Lia berbalik badan dan bilang, "Lo pikir nyawa gue udah kekumpul semua?" Tanpa membuka mata.
"Ih, emangnya pergi ke mana aja tuh nyawa?" tanya Abel seraya terkekeh.
"Keliling dunia lah. Emang nyawa lo, travelingnya ke hati Dhani doang," celoteh Lia tanpa ekspresi.
Abel justru terkekeh-kekeh mendengarnya. Dia melempar bantal pada wajah Lia yang justru ditangkap dan langsung memeluknya.
"Li, semalam lo lihat waktu Dhani pergi 'nggak?" Abel bertanya serius.

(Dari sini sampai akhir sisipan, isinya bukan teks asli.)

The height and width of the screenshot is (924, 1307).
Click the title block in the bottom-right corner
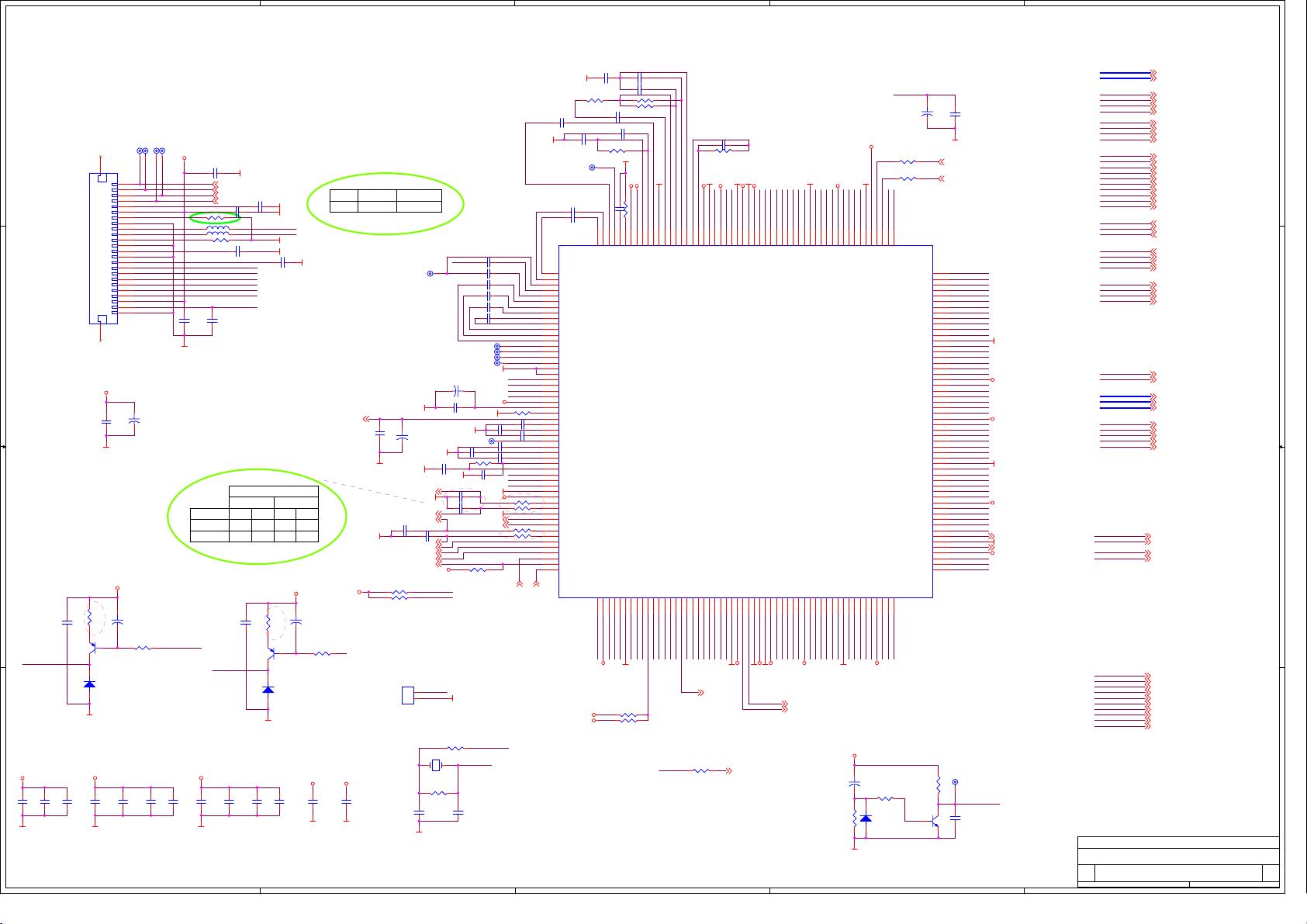tap(1177, 861)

"Iya. Dia langsung pergi semalam. Katanya, kalau nomor dia nggak aktif lo nggak usah panik. Kalau bosan LDR dan bosan nungguin kabarnya, lo dibolehin cari cowok lain." Lia berkata-kata tanpa melihat Abel yang menirukan gerakan bibirnya.
"Bohong aja bisanya. Mana mungkin Dhani bilang kayak gitu," tukas Abel sama sekali tak mempercayai.
"Ya udah kalau nggak percaya."
Tok! Tok!
Suara ketukan pintu dibarengi masuknya cowok berkacamata dengan sebuah buket bunga campuran di tangannya. Seketika Lia tersenyum lebar seraya terbangun dari rebahan.
"Bel, selamat pagi," ucap Dirga.
Senyum merekah bibir merah alami cowok itu benar-benar membius fokus Lia hingga membuat mulutnya terbuka lebar.
"Pagi, Ga. Kok malah ke sini, bukannya ke sekolah?" sahut Abel.